Whether the protein epitope identified in this study derives from a previously unidentified hepacivirus or related virus remains to be determined. Although some propose an autoimmune etiology of KD, the marked severity of the disease in very young infants (41) and the peak incidence at 10 months of age (42) are not supportive of this hypothesis, because autoimmune diseases rarely arise in the first year of life. Moreover, the short 1-3 week duration of the clinical illness even in untreated patients (3) and the rarity of disease recurrence (43) argue against the autoimmune theory. In contrast, many lines of evidence support a ubiquitous viral agent as the cause of KD in genetically susceptible children. These include the young age group affected (42), well-documented epidemics of illness (2, 44-46), the self-limited nature of the clinical illness (3), the lack of clinical response to antibiotic therapy (3, 43), the high prevalence of the condition in Japan, where 1 in 65 children develop KD by the age of 5 (42) (a prevalence rate similar to that of many ubiquitous viral infections), the upregulation of interferon response genes in KD lung and coronary arteries (35, 38), the identification of virus-like particles in close proximity to KD inclusion bodies in ciliated bronchial epithelium (35), and the prominent IgA immune response suggesting a mucosal portal of entry of the putative ubiquitous causative agent (28, 30, 47, 48).

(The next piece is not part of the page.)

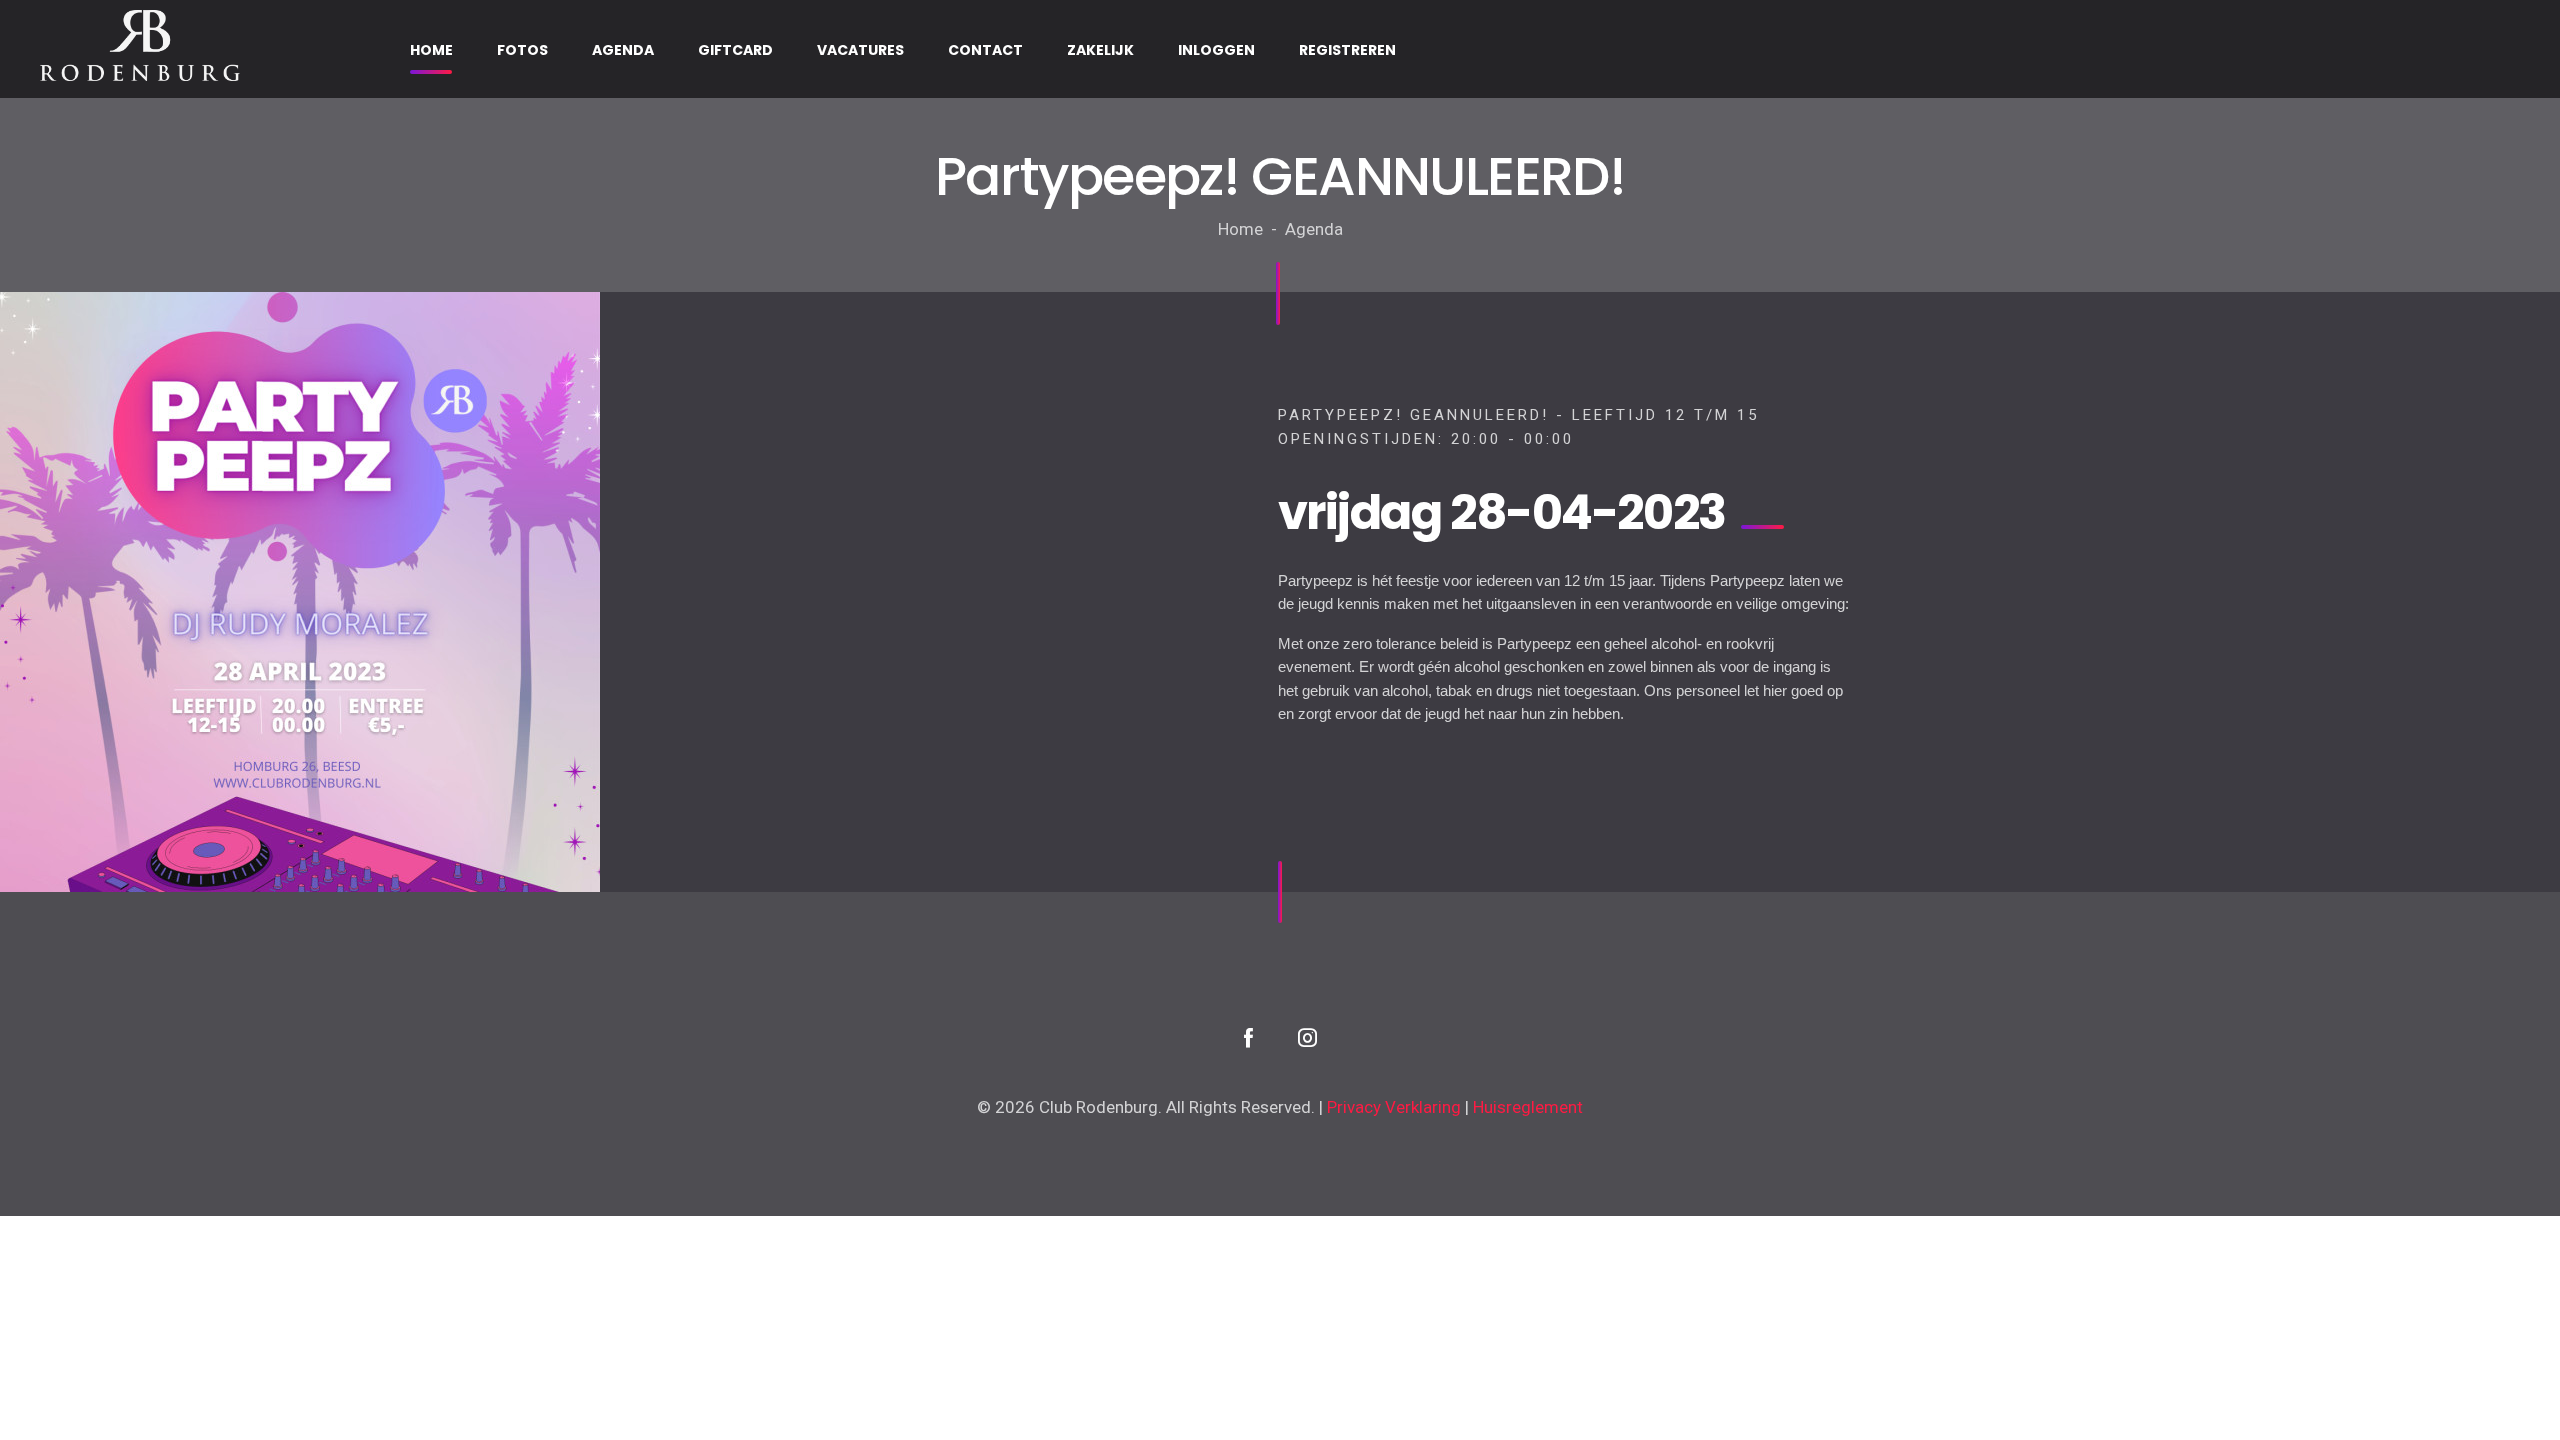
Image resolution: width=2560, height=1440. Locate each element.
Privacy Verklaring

Hepaciviruses are enveloped, spherical RNA viruses that are ˜50 nm in diameter and can result in persistent infection. Since 2010, when hepatitis C virus was the sole confirmed member of the Hepacivirus genus, there has been a steady increase in the number of new hepaciviruses identified in various animal species (49). The identified epitope recognized by the KD monoclonal antibodies reported here is most similar to that of hepacivirus C (˜90% identity), non-primate hepacivirus (˜60% identity), and hepacivirus M and K (bat, ˜50% identity) and less homologous to that of rodent, bovine, Old World monkey, and lemur hepaciviruses (Table 3). It differs substantially from the NS4A sequence of hepacivirus B (GB virus-B) and pegiviruses.

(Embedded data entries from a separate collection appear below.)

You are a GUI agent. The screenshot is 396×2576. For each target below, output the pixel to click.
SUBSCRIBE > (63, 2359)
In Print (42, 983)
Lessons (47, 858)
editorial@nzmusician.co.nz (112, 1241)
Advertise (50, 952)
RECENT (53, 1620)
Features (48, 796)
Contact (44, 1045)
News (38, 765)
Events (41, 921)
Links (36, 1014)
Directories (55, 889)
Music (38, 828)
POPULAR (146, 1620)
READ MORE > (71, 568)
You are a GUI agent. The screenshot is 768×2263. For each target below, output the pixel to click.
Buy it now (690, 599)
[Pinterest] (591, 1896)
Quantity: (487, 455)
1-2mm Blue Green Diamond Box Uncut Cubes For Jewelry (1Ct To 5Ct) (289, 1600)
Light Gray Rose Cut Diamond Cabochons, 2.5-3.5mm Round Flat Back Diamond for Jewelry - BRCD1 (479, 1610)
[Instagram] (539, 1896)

Although hepaciviruses are primarily hepatotropic, RNA of non-primate hepacivirus has been identified in the cytoplasm of ciliated bronchial epithelial cells of infected dogs and horses by in situ hybridization (50, 51). Our prior studies indicated that KD intracytoplasmic inclusion bodies contain RNA and can persist in at least a subset of KD patients (36). Moreover, using transmission electron microscopy, we found that inclusion bodies in KD ciliated bronchial epithelial cells were located in the endoplasmic reticulum/Golgi region, with spherical, 50 nm virus-like particles in close proximity (35), consistent with but not confirmatory of infection with a virus in this family or one with a viral ancestry shared with the hepaciviruses. However, the epitope identified is short, and could derive from a non-hepacivirus source.

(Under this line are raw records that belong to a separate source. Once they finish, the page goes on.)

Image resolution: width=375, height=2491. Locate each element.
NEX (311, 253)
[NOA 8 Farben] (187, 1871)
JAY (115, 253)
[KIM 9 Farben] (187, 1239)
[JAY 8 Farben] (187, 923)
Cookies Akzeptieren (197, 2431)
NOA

We are presently using genomic and proteomic approaches to determine the gene sequence from which the immunogenic epitope identified in this study arises. We hypothesize that the source is an RNA virus whose genome is present in very low quantity in KD clinical samples, such as blood at the time of clinical presentation, and in the target tissues of fatal cases by the time of death occurring weeks to years after illness onset. We are working to identify the targets of KD monoclonal antibodies that bind ICI but do not bind to KD peptide, because these antibodies may bind other epitopes of the putative viral agent. We are also developing more sensitive assays for multiple antibody isotypes that could facilitate KD diagnosis and could be evaluated in worldwide multicenter studies.
This study is limited by its investigation of the plasmablast response to KD in a single US center over a 16-month period from 2017-18. However, KD monoclonal antibodies prepared in this study react with tissue samples from KD children from other geographic areas of the US and Japan who died during different decades, and sera from KD children in Chicago from the 1980s, 1990s and 2000s react with the identified protein epitope, suggesting that the results may be applicable to additional KD patients in other locations and over other time periods.
Further multicenter collaborative studies are needed to investigate the relevance of these findings to KD patients around the world. Despite these limitations, we believe our results may provide the most promising direction for etiologic studies of KD and the development of serologic tests that has emerged in the more than 50 years since Dr. Kawasaki described the clinical features of the disease (52). Identification of the etiology of KD is a pediatric research priority that will enable diagnostic test development, improved therapy, and ultimately prevention of this serious, increasingly recognized worldwide childhood illness.
Patients and specimens. Peripheral blood (3 ml) was obtained from 11 KD patients on day 8-24 after fever onset (
Flow cytometry. Peripheral blood mononuclear cells obtained by Ficoll gradient centrifugation were stained with antihuman CD3-FITC (Fisher), CD19-Pacific Blue, CD38-AlexaFluor647, and CD27-PE (Biolegend). CD3-CD19+CD38++CD27++ cells were gated (
Amplification, sequencing and cloning of immunoglobulin variable regions. Reverse transcription and PCR of heavy and light chain variable genes were performed according to a published protocol (54, 55), and PCR products were directly sequenced. Heavy chain sequences were analyzed for VH family and CDR3 sequence and clonally related sequences identified and prioritized for antibody synthesis. Plasmablasts were determined to be clonally related when their sequences encoded identical functional heavy and light chain variable families and had a CDR3 sequence of identical length with the same amino acid sequence or 1-4 amino acid differences. Sequences that were out-of-frame or had stop codons were not further investigated. In some cases, IgA plasmablasts showing substantial somatic mutation of their immunoglobulin variable region sequences were prioritized for production, even if other clonally related plasmablasts were not identified in the dataset from that patient. Light chains were cloned into human immunoglobulin kappa or lambda light chain expression vectors (55) and heavy chains were cloned into human gamma1 and rabbit gamma (pFUSEss vectors, InvivoGen, San Diego, Calif.) heavy chain expression vectors, to enable production of human and rabbit versions of the antibodies.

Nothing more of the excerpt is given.